The guy in question was a TV producer. He was older, he had been divorced two times, some of his shows were pretty successful, though most of that was in the past; and in fact he seemed much less sure of himself, more touching and awkward, than any of the obvious ways of describing him would suggest. Which didn’t prevent him from being fairly persistent in his pursuit. They met through friends—his daughter worked with one of the photographers Dana also sometimes worked for. Stephen had a big apartment on 3rd Avenue, a nice place, though in other respects he seemed to Dana fairly hard-up, in an attractive way. He had inexpensive tastes in restaurants, this was his own phrase for it. Most of his money was what he called “old money, from the 1990s”—his current income fluctuated between modest and non-existent. But he also didn’t seem to care that much about any of this stuff. In that way he resembled Paul. He had made some decent television programs he was still proud of, he had worked on a couple of turkeys, too; in any case, that side of his life was probably behind him, a fact that he had painfully come to terms with. But he was still ambitious in other respects. After you’ve been through two marriages and two divorces, after you’ve raised two kids, at the age of fifty-three you realize, you have a limited time left, you’ve got limited vitality, to do the stuff you want to do with your life. This was all part of his pick-up routine, part of his sales pitch, which he was self-aware enough to flag up even while he was making it.

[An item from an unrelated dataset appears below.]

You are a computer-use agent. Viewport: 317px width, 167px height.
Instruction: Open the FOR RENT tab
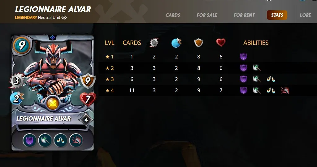244,15
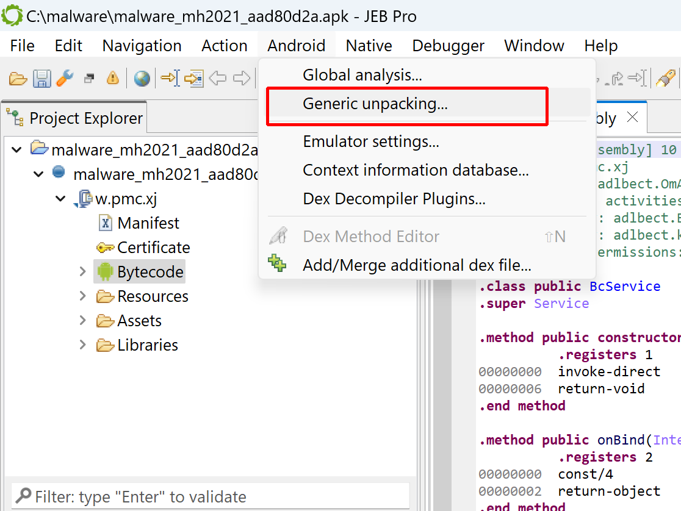
Task: Choose Generic unpacking from the Android menu
Action: pyautogui.click(x=375, y=104)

They still hadn’t slept together. In that respect, it was all much more innocent than she could have imagined. They made out once, in the back of a cab; but she broke it off, a fact about which he was surprisingly understanding. Look, he said, I get it, I’ve been through these things, through the ups and downs. It’s also true that I can probably control myself now a little better than when I was twenty years old. “I need to make a few things clearer, in my own head,” she started to say. “Not just in your head, sweetheart,” he told her. “These things aren’t just in your head. What you want is a note from teacher. That it’s okay. But nobody’s teacher anymore.”